REQUIRED WORK.
Say how many lines in the records contain "floppy". The reply must consist of the number alone.

------

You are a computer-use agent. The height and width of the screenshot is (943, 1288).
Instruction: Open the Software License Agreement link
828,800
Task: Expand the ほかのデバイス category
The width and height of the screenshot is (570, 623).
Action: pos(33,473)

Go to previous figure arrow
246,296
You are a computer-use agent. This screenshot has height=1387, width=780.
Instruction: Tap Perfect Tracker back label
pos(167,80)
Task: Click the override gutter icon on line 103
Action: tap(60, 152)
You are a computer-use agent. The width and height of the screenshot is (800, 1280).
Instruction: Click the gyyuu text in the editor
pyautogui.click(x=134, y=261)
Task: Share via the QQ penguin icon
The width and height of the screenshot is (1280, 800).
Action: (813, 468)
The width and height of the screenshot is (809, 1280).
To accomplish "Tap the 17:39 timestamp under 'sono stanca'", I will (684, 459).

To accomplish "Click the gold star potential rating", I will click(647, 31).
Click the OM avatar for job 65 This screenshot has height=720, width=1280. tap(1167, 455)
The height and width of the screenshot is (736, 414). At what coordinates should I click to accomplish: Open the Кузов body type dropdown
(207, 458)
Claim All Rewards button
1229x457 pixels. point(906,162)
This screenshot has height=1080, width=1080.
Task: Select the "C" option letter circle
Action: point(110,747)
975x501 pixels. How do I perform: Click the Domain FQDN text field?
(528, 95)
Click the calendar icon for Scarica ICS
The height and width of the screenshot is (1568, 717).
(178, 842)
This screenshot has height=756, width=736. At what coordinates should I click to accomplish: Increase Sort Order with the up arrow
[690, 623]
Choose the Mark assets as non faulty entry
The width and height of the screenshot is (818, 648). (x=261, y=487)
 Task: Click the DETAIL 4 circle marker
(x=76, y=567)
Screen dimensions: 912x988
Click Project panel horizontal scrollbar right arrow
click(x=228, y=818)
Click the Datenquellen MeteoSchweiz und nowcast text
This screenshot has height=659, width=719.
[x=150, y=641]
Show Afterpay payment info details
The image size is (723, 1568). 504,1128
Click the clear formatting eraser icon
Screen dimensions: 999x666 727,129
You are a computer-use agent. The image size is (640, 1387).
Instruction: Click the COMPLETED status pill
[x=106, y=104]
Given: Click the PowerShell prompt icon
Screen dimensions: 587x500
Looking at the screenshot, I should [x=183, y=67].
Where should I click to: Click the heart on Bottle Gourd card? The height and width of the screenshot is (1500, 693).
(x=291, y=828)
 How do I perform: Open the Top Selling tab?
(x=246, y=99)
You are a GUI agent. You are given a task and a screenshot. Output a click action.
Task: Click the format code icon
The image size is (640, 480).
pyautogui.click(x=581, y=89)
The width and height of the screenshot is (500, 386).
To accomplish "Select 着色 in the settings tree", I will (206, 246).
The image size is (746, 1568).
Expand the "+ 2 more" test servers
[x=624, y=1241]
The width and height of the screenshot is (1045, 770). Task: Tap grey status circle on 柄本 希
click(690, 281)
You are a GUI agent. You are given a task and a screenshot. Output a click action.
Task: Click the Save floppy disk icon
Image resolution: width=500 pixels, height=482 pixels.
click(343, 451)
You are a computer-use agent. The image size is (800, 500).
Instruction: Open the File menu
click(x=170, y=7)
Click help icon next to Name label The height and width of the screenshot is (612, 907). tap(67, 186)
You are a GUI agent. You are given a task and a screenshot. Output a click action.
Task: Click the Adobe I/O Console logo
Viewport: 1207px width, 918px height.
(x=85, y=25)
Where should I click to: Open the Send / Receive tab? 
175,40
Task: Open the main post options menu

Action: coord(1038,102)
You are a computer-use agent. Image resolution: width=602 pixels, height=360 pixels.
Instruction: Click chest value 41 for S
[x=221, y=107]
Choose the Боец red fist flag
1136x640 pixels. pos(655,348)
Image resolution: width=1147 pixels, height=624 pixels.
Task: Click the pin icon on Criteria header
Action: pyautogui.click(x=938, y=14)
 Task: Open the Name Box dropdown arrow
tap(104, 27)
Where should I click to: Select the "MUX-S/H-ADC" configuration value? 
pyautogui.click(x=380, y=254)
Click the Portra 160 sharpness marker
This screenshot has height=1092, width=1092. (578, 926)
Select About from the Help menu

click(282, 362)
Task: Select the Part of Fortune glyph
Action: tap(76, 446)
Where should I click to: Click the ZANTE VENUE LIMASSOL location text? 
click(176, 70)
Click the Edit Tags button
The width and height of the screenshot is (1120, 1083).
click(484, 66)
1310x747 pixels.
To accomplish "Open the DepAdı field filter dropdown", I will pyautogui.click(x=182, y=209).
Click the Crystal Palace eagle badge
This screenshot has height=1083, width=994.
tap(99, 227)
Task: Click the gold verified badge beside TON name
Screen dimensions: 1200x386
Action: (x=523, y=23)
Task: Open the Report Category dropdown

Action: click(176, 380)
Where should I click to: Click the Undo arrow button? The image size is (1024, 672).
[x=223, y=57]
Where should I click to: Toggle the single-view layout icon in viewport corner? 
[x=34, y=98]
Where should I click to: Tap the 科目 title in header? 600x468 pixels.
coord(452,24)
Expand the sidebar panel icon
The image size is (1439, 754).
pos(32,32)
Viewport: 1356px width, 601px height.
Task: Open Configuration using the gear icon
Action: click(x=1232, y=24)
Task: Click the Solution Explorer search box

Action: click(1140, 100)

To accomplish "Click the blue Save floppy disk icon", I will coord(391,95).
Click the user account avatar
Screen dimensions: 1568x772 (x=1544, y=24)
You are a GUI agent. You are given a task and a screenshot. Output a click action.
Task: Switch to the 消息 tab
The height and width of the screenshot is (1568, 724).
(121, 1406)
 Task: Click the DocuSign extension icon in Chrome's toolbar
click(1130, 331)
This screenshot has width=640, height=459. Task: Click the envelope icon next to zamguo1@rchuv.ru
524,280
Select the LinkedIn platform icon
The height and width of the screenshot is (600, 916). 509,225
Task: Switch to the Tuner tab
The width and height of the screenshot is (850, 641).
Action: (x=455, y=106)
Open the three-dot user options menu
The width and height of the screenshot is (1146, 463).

------

ANSWER BOX.
2